Mehmet Y. Yılmaz
Kuzey Suriye’de “güvenli kuşak” oluşturmak gerekçesiyle başlatılan askeri operasyondan önce “kamuflaj” kıyafetleriyle fotoğrafını yayınlayan Dışişleri Bakanı Mevlüt Çavuşoğlu, harekata yönelik dış tepkiler için şunu söyledi:
“Gelen tepkilerin bir kısmını bekliyorduk, bazıları sürpriz oldu. Bu kadar PKK sevdalısının olduğunu bilmiyorduk.”
Futbol sunucusu olsam “vay anasına sayın seyirciler” derdim.
Önce Bakan’ın bir “imaj ve iletişim sorununa” dikkatinizi çekmek isterim.
Sivil bir hükümetin Dışişleri Bakanı’nın askeri kamuflaj giysilerine bu kadar özeniyor olmasının Freudyen psikolojide bir açıklaması mutlaka vardır. Belki daha sonra bunu biraz deşeriz! :)
Ancak şunu söyleyeyim ki o görüntü, herkesin aklına Saddam’ın Dışişleri Bakanı Tarık Aziz ve benzeri BAAS politikacılarını getirir.

Tarık Aziz
Üzerinde askeri üniforma, belinde tabancasıyla Tarık Aziz, dünyayı ikna etmek konusunda ne kadar başarılı olduysa, Mevlüt Bey de o kadar olabilir: On üzerinden sıfır!
Bu tür militer görüntüler sadece askerlere yakışır zaten.
Sivil politikacıların böyle bir özenti içinde olmaları, dışarıdan bakan insanların aklına burada telaffuz etmeye çekineceğim özlemleri getirir. (İşte size bir oto sansür örneği! Savcıları ürkütmemek için, aklımdan geçeni yazmaktan vazgeçtim.)
Onun için böyle şeyler yapmasını, bütün yaşamını iletişim mesleğinin içinde geçirmiş bir insan olarak önermiyorum.
Gelelim söylediği söze!
“Gelen tepkilerin bir kısmını bekliyorduk, bazıları sürpriz oldu.

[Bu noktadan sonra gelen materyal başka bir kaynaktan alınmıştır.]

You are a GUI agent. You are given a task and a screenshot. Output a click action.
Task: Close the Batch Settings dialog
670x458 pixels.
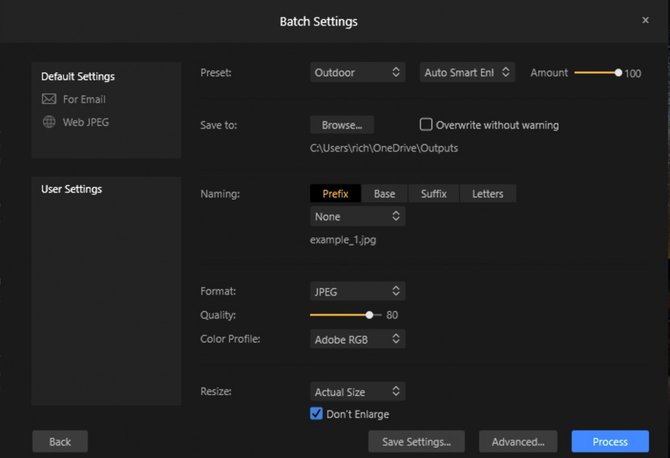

Bu kadar PKK sevdalısının olduğunu bilmiyorduk.”
Bu sözleri söyleyen kişi Türkiye’nin Dışişleri Bakanı.
Dünyanın her yerine yayılmış bir teşkilatı var, bu teşkilatta görevli diplomatları var, o diplomatlar bulundukları ülkelerin nabzını tutup, her gün rapor vermiyorlar mı?
Emin olun ki veriyorlar. Belli ki Ankara’da bunları ya okuyan yok, ya da yazılanı anlayabilen.
Dışişleri Bakanı’na sürpriz olanlar hangi ülkelerdi, bilmiyorum. Şahsen ben hiç şaşırmadım, beklenen oldu.
Ama zaten bu harekata karşı çıkacağını bildiği ülkeleri ikna etmek için de belli ki hiçbir şey yapamamış.
“Sürpriz oldu” dediği ülkelerden emin olmuş olmalı ama belli ki onda da yanılmış.
Bu harekatın yapılacağını yaklaşık 1 yıldır duymayan kalmadı.
Bu bir yıl belli ki boşa geçmiş. Hem harekatın gerekliliğini açıkça ortaya koyup, en azından tarafsız kalmalarını sağlamak açısından hem de ülkelerin olası tutumlarının ne olabileceğini tam olarak anlamak ve ona göre davranmak açısından.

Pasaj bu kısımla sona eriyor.